What happens to the microplastics in the soil?

Microplastics

How do plastic particles behave in the soil? (Image: Gabriel Sigmund / EDGE)

In agriculture, large amounts of nano and microplastics get into the soil with compost, sewage sludge and foils. Researchers have now investigated what happens to them and the pollutants they contain. The good news: The plastic particles usually release their pollutants in the upper soil layers and therefore do not transport them into the groundwater. The bad news: our crops could absorb more pollutants as a result.

Plastic particles have long been everywhere: Wastewater and rivers carry microplastics into the oceans, while wind spreads it to the remotest parts of the world. In agriculture, compost fertilizer, sewage sludge and the remains of agricultural films ensure that large amounts of macro, micro and nanoplastics get into the soil. According to current estimates, up to 300,000 plastic particles can get onto the arable soils with just one kilogram of sewage sludge.

When does microplastic release its pollutants?

But the plastic is not the only thing that gets into the soil with the plastic particles – they also contain pollutants: “Plastic always contains so-called additives. These additives ensure certain properties, durability or the color of a polymer, ”explains Stephanie Castan from the University of Vienna. “In addition, it is possible that contaminants such as pesticides or drug residues cling to the plastic particles.” Once they have reached the ground, the plastic particles release these pollutants into the environment at some point. “We were interested in when exactly they did that,” says Castan. The speed of this release depends, among other things, on whether the pollutants contained in the plastic or accumulated on it can get into the groundwater.
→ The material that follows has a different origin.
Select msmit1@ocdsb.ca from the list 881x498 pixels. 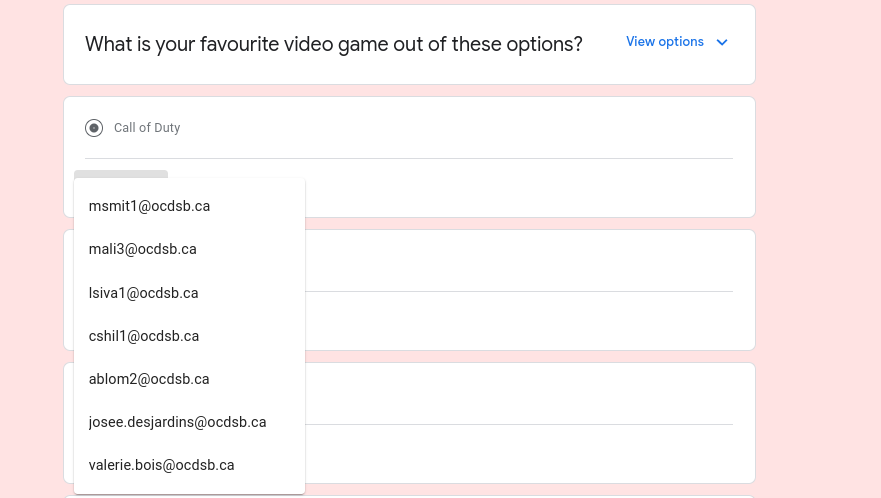[149, 206]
For their study, the research team therefore used a model to investigate whether the plastic particles are transported through the soil layers faster than the pollutants are released. The ratio of these two key figures – the transport time and the desorption time – is also known as the Damköhler number. “In order to be able to make clear statements about the conditions under which plastic particles actually serve as a transport aid for pollutants, we calculated the Damköhler number for two extreme settings – the usual arable soil and a rather rugged rock soil”, reports Castan’s colleague Charlotte Henkel.

Contamination of the upper soil layers

The evaluations showed: Most plastic particles give off their pollutants relatively quickly – long before they sink into the groundwater. “The pollutants remain in the upper layers of the arable soil because they are already released there by the plastics,” reports working group leader Thilo Hofmann. Contamination of the groundwater in this way is therefore very unlikely. “The fact that the plastic particles increase the mobility of the pollutants in the soil is really only conceivable for very specific polymers and specific soil conditions, for example when the soil is very dry and washed out by heavy rain,” explains Hofmann’s colleague Thorsten Hüffer.
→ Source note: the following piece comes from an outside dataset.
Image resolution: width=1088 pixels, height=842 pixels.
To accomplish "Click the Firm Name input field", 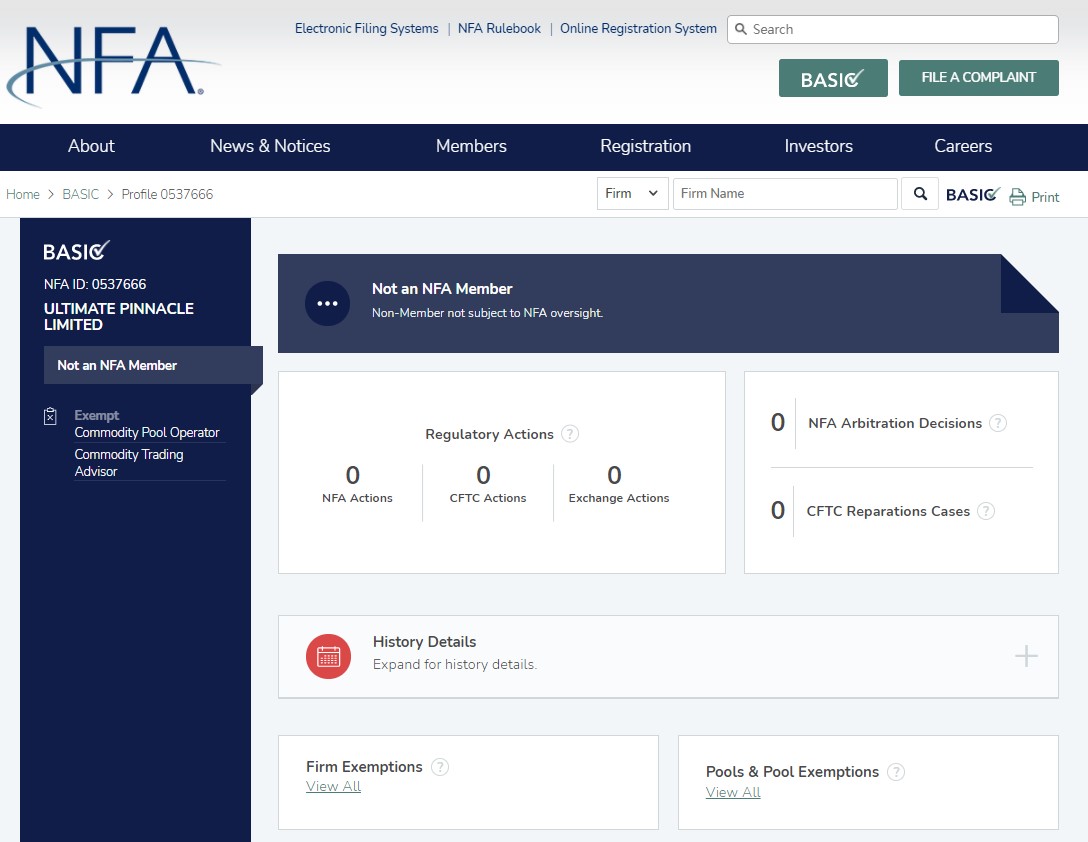I will (x=785, y=194).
“But we don’t mean to say that nano- and microplastics in arable soils are harmless,” emphasizes Hofmann. “Rather, we show where the real problem with these pollutants bound to plastic particles lies: They do not end up in the groundwater, but in the upper soil layers and can possibly be ingested by crops and microorganisms and then get into our food.” The scientists now want to clarify in a follow-up study that they can actually absorb pollutants through the soil.